I know what that's like.
This podcast was recorded at 1236 p.m. Eastern Time on Monday, May 13th of 2024.
Things may have changed by the time you hear it, but I'll still be mowing my way through my NPR Politics podcast playlist.
All right. Here's the show.
He should just let it be a meadow.
Hey there, it's the NPR Politics Podcast. I'm Asma Khalid. I cover the White House.
And I'm Mara Liason, national political correspondent.
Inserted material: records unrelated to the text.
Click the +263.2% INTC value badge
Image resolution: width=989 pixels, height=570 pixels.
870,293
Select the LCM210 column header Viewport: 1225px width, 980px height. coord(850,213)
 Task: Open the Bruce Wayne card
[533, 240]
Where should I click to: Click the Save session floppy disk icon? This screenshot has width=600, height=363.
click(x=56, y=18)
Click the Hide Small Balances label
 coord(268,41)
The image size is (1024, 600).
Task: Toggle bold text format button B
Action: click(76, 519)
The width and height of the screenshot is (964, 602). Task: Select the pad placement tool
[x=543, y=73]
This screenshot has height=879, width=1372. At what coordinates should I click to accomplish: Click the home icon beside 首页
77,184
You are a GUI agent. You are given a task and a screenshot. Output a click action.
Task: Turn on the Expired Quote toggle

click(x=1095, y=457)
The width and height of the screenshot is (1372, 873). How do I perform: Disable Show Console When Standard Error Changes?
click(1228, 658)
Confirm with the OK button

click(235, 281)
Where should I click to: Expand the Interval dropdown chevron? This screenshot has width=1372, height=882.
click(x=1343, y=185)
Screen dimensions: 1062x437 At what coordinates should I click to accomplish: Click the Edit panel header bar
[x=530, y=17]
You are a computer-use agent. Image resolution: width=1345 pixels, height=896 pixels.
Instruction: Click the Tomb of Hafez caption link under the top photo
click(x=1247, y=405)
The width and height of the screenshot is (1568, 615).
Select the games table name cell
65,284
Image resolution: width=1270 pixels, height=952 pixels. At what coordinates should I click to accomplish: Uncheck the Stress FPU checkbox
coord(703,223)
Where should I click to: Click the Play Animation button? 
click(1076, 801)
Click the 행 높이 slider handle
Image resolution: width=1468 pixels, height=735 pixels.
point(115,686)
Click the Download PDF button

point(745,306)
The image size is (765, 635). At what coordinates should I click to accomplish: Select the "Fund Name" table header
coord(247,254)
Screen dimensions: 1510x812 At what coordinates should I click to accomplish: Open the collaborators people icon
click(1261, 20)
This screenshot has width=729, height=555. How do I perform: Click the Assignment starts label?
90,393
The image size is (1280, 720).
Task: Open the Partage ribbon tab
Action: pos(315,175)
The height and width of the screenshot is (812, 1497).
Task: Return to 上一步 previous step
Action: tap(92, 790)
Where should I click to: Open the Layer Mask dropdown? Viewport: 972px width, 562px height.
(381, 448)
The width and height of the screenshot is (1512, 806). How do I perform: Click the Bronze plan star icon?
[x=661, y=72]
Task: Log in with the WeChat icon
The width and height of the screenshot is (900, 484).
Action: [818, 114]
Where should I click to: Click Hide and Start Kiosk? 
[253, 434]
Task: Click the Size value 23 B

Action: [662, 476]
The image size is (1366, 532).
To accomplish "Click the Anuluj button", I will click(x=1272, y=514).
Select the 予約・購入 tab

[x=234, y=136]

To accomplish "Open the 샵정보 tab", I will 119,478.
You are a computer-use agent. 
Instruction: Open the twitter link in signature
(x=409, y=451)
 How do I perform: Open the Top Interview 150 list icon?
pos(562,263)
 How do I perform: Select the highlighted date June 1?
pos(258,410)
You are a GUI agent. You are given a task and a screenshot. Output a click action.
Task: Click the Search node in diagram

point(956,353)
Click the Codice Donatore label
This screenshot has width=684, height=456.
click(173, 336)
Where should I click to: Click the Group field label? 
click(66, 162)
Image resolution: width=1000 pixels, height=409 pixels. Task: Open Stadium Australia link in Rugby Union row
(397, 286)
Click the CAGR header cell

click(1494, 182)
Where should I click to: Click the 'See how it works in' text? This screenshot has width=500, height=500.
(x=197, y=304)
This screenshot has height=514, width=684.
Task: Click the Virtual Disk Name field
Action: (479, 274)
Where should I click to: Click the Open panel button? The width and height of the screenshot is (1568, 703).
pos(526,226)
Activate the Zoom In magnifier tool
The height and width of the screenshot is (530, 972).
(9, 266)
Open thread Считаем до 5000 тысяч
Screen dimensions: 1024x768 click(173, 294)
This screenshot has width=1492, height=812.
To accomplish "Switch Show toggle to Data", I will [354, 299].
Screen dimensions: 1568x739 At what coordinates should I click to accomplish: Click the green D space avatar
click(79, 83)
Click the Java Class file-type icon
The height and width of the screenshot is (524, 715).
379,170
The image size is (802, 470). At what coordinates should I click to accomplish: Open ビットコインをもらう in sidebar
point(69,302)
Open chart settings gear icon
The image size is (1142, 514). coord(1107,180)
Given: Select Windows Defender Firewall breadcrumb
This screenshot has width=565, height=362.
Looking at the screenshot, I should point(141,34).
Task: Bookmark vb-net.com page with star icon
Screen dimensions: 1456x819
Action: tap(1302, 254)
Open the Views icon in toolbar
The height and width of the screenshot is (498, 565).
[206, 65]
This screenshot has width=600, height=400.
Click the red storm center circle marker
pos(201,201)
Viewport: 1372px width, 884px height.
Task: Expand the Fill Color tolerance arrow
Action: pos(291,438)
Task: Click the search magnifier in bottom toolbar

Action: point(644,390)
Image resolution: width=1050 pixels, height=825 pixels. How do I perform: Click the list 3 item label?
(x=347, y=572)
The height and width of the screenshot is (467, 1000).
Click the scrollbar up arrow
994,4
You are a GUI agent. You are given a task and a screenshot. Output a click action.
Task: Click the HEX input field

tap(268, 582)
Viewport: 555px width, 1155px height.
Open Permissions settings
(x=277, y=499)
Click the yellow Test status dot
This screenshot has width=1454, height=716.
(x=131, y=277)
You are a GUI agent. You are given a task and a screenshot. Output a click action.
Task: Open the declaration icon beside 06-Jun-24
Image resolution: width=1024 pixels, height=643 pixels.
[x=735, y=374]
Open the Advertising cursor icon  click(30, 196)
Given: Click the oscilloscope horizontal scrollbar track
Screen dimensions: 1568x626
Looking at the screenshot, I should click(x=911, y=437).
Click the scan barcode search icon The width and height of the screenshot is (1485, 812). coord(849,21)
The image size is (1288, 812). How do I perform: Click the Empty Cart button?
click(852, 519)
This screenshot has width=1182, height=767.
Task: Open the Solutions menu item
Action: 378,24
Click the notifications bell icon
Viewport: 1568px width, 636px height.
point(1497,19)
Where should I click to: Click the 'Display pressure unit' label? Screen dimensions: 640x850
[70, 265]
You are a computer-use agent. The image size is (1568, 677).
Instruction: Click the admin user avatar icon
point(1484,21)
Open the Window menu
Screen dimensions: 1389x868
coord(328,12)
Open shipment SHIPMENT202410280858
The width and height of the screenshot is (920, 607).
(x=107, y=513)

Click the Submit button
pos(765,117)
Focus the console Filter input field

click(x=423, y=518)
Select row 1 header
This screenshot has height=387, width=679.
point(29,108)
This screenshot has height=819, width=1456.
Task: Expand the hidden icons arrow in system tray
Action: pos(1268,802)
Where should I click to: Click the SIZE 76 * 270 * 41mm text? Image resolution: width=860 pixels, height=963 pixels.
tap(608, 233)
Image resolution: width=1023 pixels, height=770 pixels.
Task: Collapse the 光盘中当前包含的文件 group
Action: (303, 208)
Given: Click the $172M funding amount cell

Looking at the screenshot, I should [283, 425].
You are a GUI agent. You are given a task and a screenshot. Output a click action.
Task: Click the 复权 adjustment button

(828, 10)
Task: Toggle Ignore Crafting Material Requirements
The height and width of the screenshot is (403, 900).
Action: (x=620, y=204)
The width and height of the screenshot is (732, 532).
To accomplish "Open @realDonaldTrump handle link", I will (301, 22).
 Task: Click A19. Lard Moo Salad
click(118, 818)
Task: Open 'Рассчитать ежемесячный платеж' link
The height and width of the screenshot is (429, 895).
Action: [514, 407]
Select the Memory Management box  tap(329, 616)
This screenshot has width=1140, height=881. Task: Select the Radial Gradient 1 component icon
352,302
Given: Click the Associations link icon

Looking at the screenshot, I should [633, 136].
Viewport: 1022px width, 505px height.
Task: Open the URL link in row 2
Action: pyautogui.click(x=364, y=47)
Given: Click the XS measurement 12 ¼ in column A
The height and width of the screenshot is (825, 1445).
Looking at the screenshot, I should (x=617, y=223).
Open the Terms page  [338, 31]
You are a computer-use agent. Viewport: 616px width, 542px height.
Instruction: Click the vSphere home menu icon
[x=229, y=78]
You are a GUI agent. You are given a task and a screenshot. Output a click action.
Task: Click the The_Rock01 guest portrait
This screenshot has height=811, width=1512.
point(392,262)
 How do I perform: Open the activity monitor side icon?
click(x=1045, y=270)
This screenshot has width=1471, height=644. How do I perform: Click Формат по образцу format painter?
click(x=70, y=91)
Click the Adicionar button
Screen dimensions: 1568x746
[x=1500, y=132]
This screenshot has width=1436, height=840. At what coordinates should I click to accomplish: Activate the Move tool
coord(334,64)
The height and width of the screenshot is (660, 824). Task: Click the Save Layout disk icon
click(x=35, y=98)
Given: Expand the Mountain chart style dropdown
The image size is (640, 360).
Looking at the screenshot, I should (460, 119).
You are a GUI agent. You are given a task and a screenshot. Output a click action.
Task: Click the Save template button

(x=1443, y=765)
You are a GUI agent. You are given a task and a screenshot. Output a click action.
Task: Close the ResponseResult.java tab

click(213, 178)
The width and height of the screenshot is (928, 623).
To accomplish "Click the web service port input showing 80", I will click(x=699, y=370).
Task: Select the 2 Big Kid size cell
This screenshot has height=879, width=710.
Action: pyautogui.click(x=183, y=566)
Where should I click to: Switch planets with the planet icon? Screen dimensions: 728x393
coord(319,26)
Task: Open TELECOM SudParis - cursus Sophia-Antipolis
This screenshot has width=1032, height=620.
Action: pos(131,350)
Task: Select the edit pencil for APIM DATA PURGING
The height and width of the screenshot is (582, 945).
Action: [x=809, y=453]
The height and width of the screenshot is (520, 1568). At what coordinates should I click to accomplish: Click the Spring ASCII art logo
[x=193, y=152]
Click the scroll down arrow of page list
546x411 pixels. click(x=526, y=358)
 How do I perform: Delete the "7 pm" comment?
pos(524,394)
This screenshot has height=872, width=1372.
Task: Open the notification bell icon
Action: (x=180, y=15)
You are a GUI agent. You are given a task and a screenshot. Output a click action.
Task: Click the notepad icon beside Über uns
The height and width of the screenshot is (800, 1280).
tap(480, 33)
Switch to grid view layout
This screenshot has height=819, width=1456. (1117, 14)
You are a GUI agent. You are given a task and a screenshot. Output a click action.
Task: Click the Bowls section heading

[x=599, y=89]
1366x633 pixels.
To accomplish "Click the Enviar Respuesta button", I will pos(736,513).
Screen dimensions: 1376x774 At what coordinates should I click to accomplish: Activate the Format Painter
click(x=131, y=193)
And today on the show, Joe Biden's economy, how Americans are spending money in this economy,
and how they say they are feeling about this economy. To help us make sense of it all, we are joined today by a friend of the show,
NPR's chief economics correspondent, Scott Horsley. And hey there, Scott, it's always good to have you. Good to be here. My lawn is my flag. So Scott, I want to begin with a breakdown
of a few key indicators we have of the current state of the economy. Can you give us a
snapshot of what the economic picture looks like at this moment? Sure. Well, the job market remains
really strong. U.S. employers added 175,000 jobs in April. That was slower than the pace of the
first three months of the year, but still very good. The unemployment rate's been under 4% for better than two years in a row now. Inflation is still elevated. It was 3.5% in March, the annual
inflation rate was. We'll get the April number a little bit later this week, and fingers crossed,
it'll be a little bit cooler. But inflation has stayed hotter than we would like in the early months this year.
Wages are still going up faster than prices.
Wages were up 3.9% in April, so that's probably going to be enough to improve workers' real buying power.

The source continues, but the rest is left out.